Notes on building the search console data downloader
The only thing better than Search Console, is getting all your data from Search Console.
We're talking about the search analytics/performance report. Unfortunately there isn't a coverage report API (at least at the moment!)
By default in the interface we can only get a thousand rows. There is so much more data than that. Let's go and get it.
Jump me straight to the free tool. I only care for notes when I'm stuck.
What is the search analytics traffic
Let's briefly layout the problem.
When someone clicks on your website in Google, Google records that click and the query they searched for to see it.
You can see all that traffic in your search analytics report.
You can't however download all of it easily.
You can only get a 1000 rows at a time and none of it is over time, which is often where it gets most interesting.
Let's solve that.
What are our options?
And then layout the possible solutions.
1. Use code to download it from the Search Console API
Excellent option, big downside is you're going to need to know a programming language. Or at least enough to be dangerous to run someone elses code.
There are plenty of scripts which can help you do this. I wrote an ancient blog post on Moz about this.
It's got some beginners detail, but there are also better more up to date libraries for this stuff now like this excellent one by Josh Carty.
2. Use a paid tool to download it and store it
Shameless plug incoming. A tool like Piped Out, is designed to go a couple steps further than that.
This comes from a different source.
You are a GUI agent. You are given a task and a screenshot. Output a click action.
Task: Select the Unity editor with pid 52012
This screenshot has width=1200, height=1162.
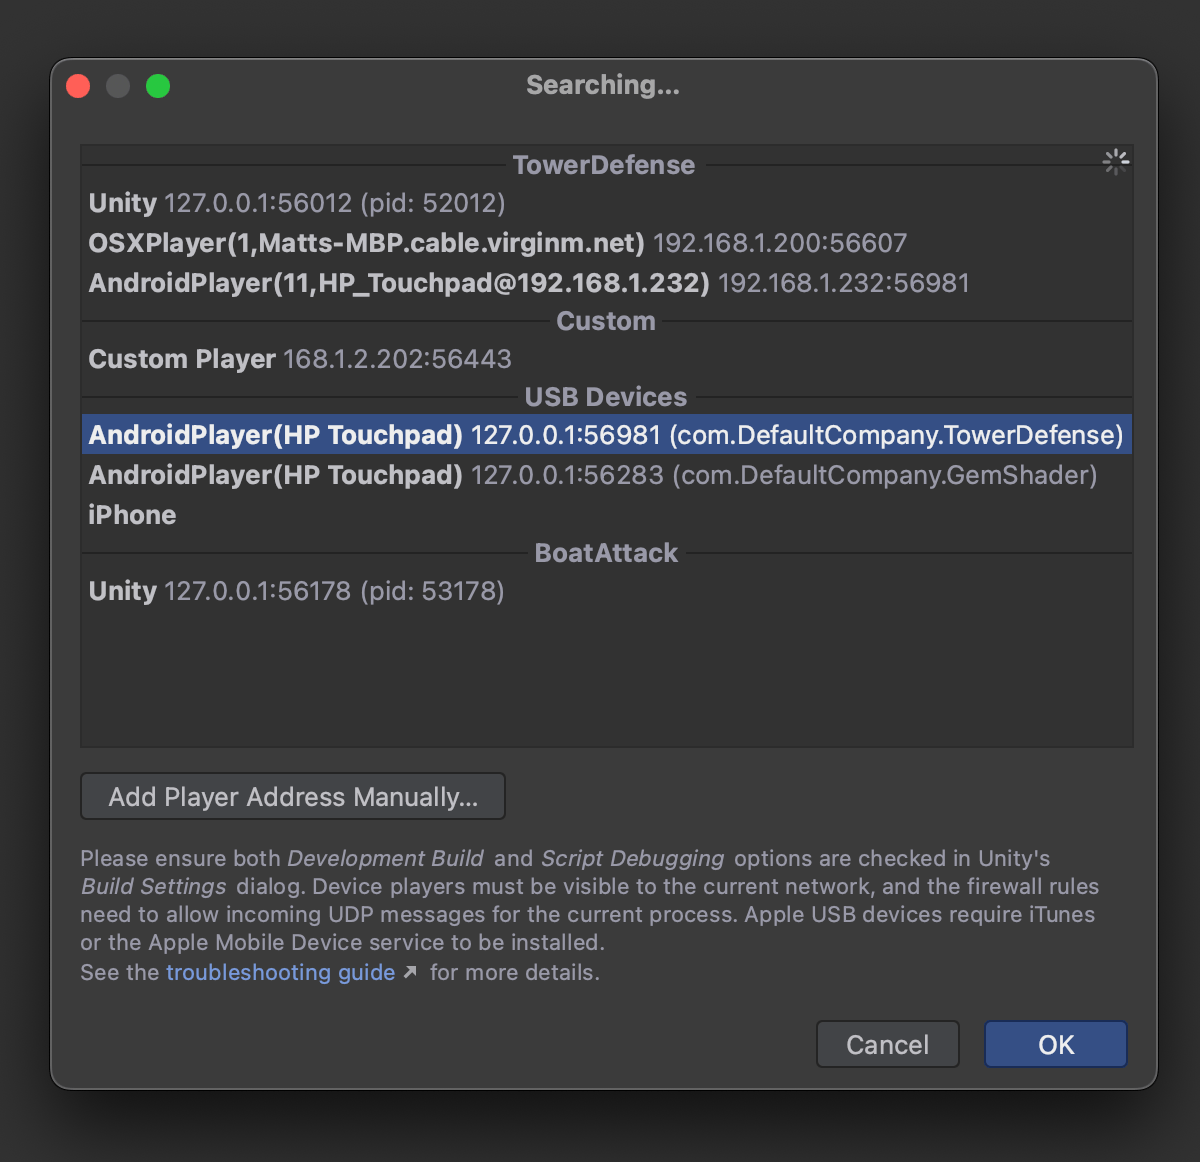coord(297,203)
Download all the traffic and then store it in a data warehouse so it's easy to get and manipulate in the future. Really useful if you've got lots of websites, particularly large websites etc.
3. Use a free tool to download all of it
Method 1 is a lot of work. Method 2 costs money and is overkill if you just need it once. So we made a free tool to help you download all your data in the browser.
How do I use this free tool?
- Open up search console API downloader
- Authorize
- Select the property you want to download data for.
- Select the dimensions
- Select the date range
- Download!
Instructions are also on the tool. Once you've got the data then let your imagination run wild.
We really do mean all the data
All the data really is a lot of data, if you're not comfortable in large scale data manipulation, I'd recommend downloading smaller data periods and working with it in pivot tables.
What are the limitations?
Large websites
This tool runs in the browser and hasn't been tested at the large end of accounts.
If you start downloading 16 months of data for really large accounts, I suspect it'll crash your browser because it holds everything in RAM.
If you repeatedly run into that, then probably time for option 1 or 2.
Rate limiting
When testing this tool, I encountered a number of rate limiting issues which didn't match Google's public documentation.
The tool solves this by waiting 3 seconds between requests and having an exponential backoff.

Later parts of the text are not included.